Local ISP Celebrates 10th Anniversary

Ten years ago this week a small group of Arushans switched on a computer, turning on the email service that would grow into one of Arusha’s most reliable internet service providers – Arusha Node Marie.

Now and then

Today, to the surprise of many visitors to the town, people in Arusha are able to take a decent connection to the internet for granted. With internet cafes on almost every street corner getting access to your email is cheap and relatively straight forward. Ten years ago the situation was very different.

Before 1994 accessing email was only possible by making a telephone call to a server in Nairobi or Europe. The low quality of Tanzanian phone lines slowed email reception to a snail’s pace and that was if you could get access to a phone line! Costing as much as $300 a month, email was something only larger businesses could afford. Smaller businesses relied on faxing and telephone to communicate with foreign business partners and clients – also an expensive affair.

In February 1994, twelve individuals and businesses decided to set up an email node in Arusha to lower costs and open up the technology to the local market. They christened it Arusha Node Marie (ANM), after Marie Benson. Marie had acted as the repository of information for the group, and thus represented what the group hoped their service would provide to the greater community. She also helped ANM leapfrog the 5-10 year wait for a phone line by donating hers.

The ISP would be a membership organisation rather than a business, with a company, AFAM, contracted to look after the day to day running of the equipment.

Milestones and stumbling blocks

The first service available to members was just email. Using the FIDO network, ANM’s server would dial into a UK or Nairobi node. At speeds of 2.4 kbps it would take up to one hour to send and receive all the emails. Members could then dial in to the local server once or twice a day to send and receive their messages.

The connection was very shaky, with frequent disconnections due to noisy lines and the quirks of the TTCL telephone system. Erik Rowberg recalls:

Sometimes for more than 24 hours the phones were too poor and we kept getting disconnected. We would resort to carrying the mail server and modem to different offices to see if their phone lines were better.

To make this simpler a laptop was bought.

In 1996 Arusha Node Marie brought full access to the internet, including the web, to its members. Connection speeds were very slow – 19kbps (kilobytes per second) compared to today’s speeds well over 100kbps. Few people in Tanzania had seen what the internet made possible at that time. The wow factor was significant and the popularity of the service began to grow.

People behind the scenes

Arusha Node Marie has been pushed forward not only by developments in technology but by the people who have worked to build its abilities and reputation. Erik Rowberg was the sole employee at the beginning, attending to the fledgling server’s needs from day one.
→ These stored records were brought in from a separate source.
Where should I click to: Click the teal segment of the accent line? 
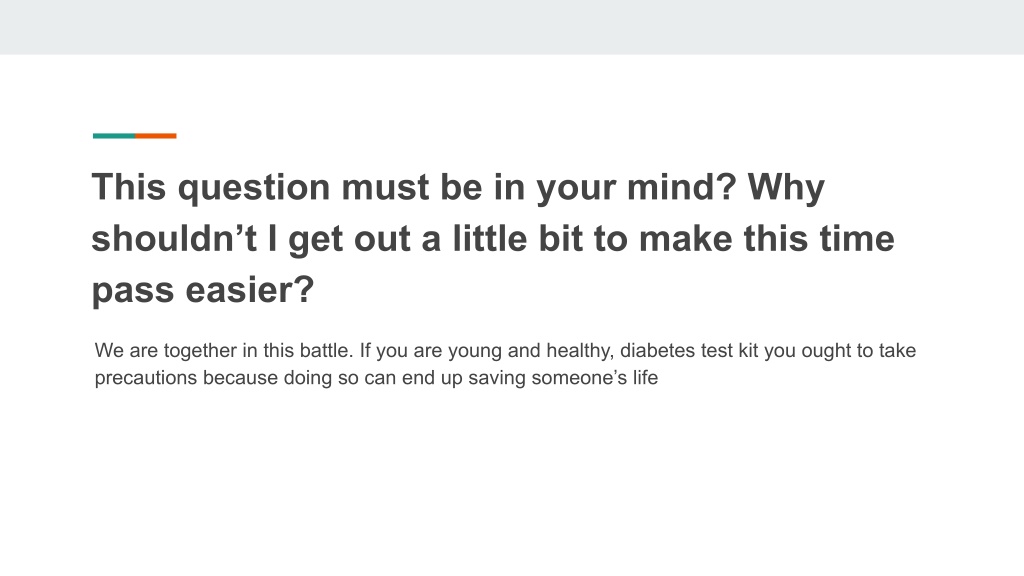pyautogui.click(x=114, y=136)
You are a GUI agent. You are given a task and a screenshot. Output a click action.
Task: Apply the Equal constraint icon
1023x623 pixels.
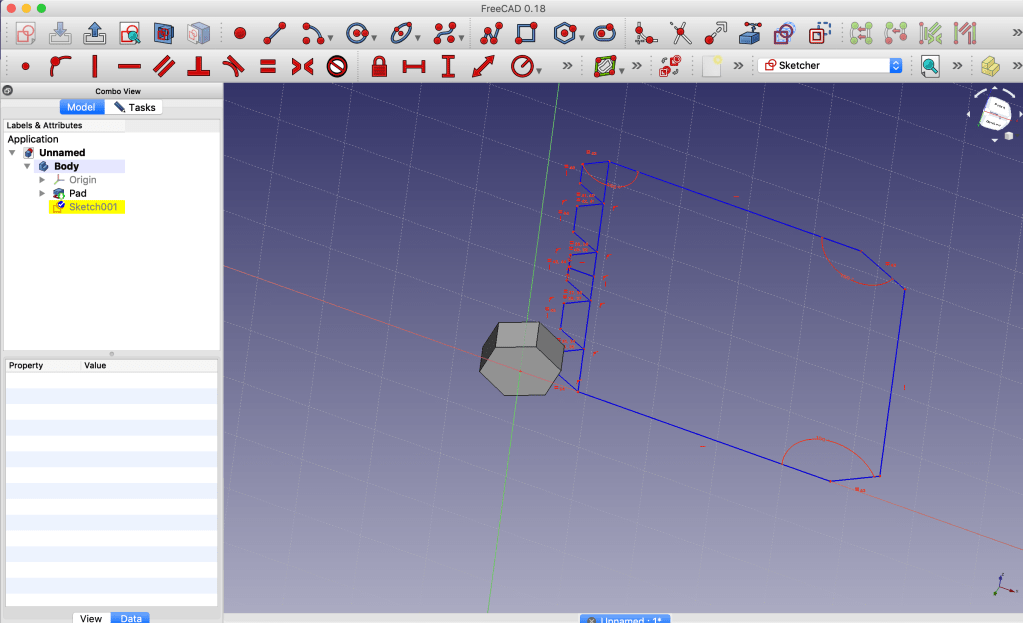pyautogui.click(x=267, y=67)
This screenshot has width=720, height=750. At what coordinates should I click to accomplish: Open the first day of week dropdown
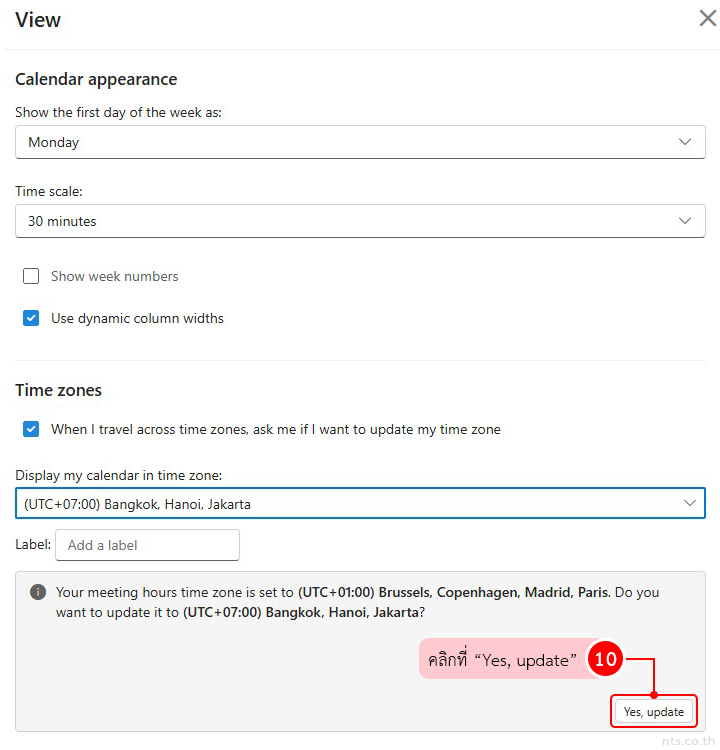click(360, 142)
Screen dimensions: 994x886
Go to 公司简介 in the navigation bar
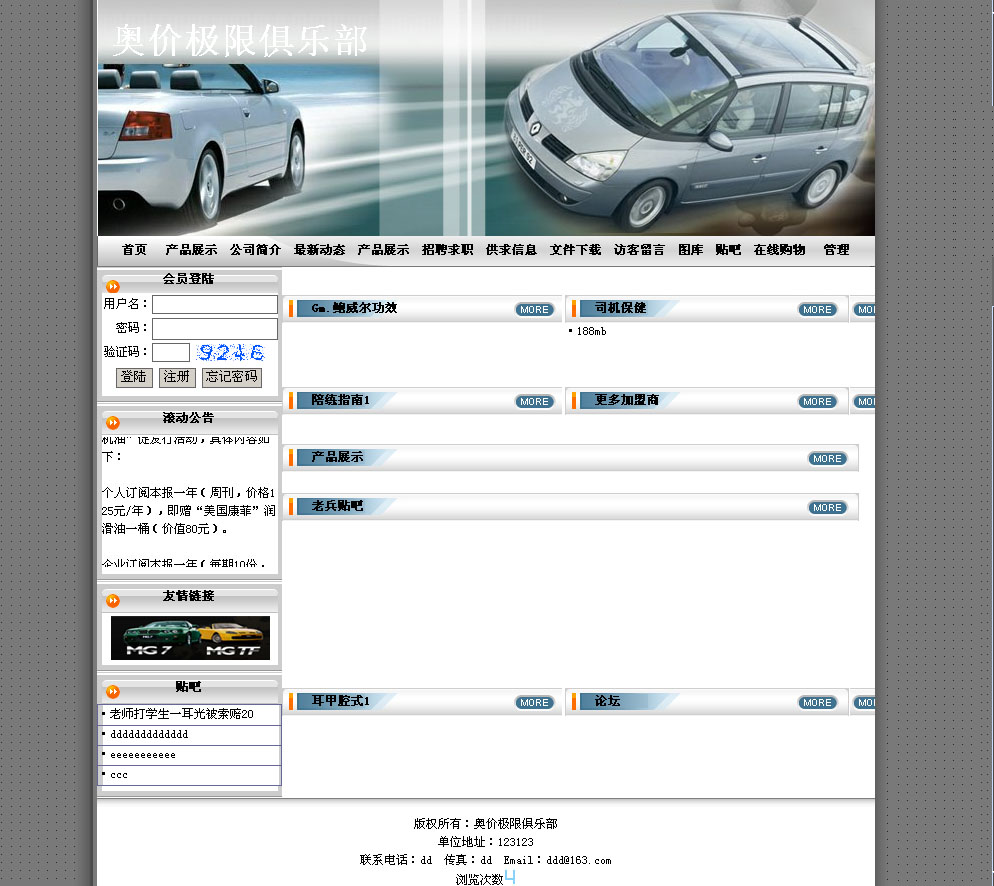point(255,250)
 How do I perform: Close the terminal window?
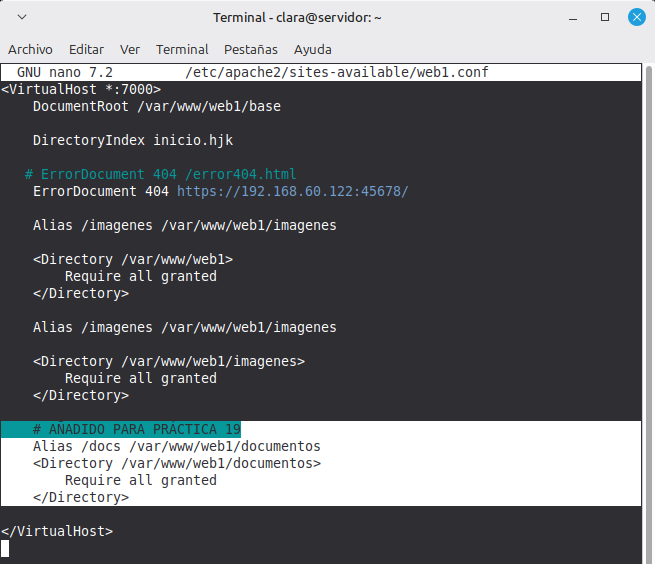tap(636, 17)
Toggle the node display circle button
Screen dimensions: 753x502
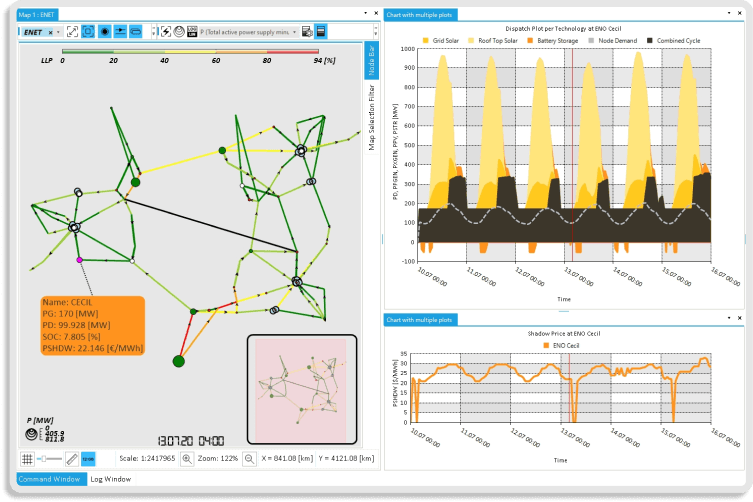[x=104, y=32]
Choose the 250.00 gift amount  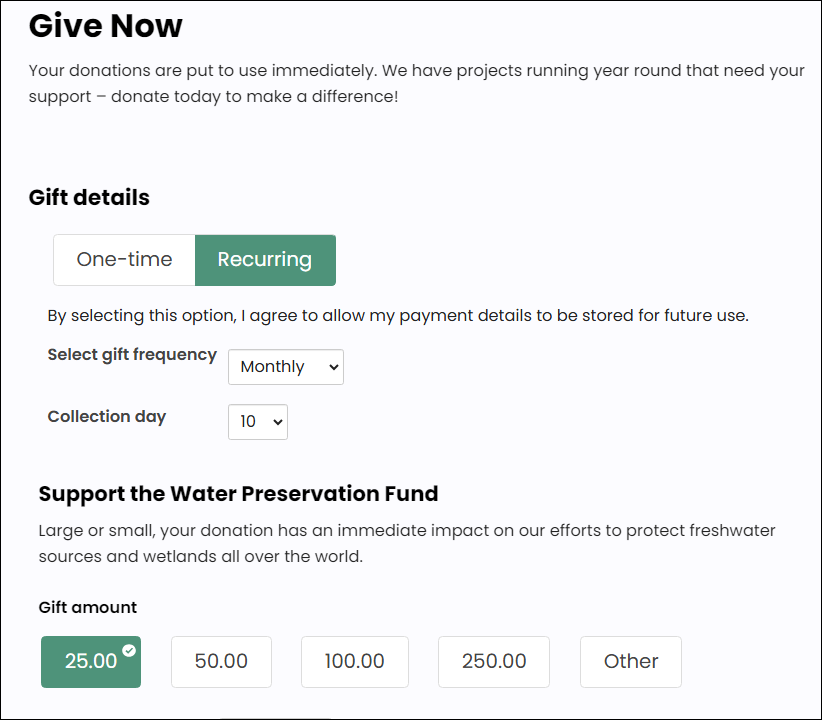[494, 661]
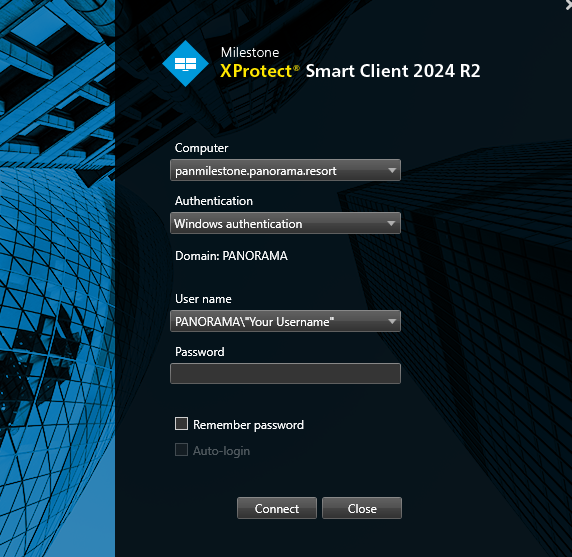
Task: Close the login window with the X icon
Action: [568, 5]
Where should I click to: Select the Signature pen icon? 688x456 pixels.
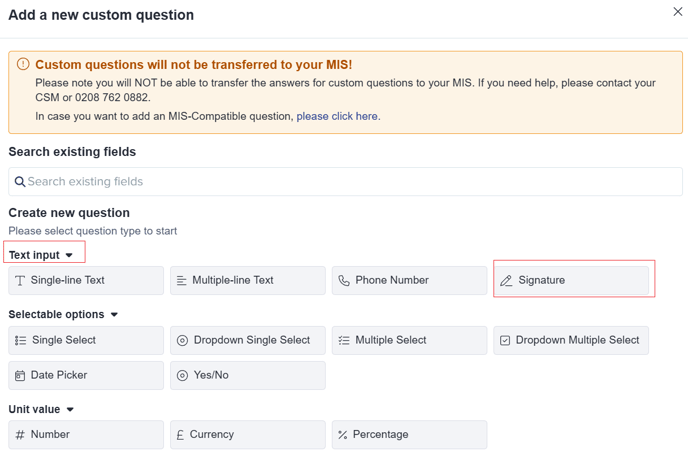(506, 280)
Since those early days, ANM has grown to 40 staff and over 800 members. Previous members of staff have moved on to prominent roles at other dynamic technology companies in Tanzania and further afield.

The Technology

Slowly the services ANM provide and the technology they employ to deliver them have grown from simple email on a single laptop to full internet services ranging from cached web access to database management on a cluster of eleven servers with battery power backup.

The mail server now handles upwards of 15,000 emails a day. 25% of these are rejected as junk mail, but the rest are legitimate emails fuelling the business and social lives of Arusha.

The proxy caching server handles up to 60 requests per second for web pages, and stores them so the next person doesn’t have to wait to view the same web page.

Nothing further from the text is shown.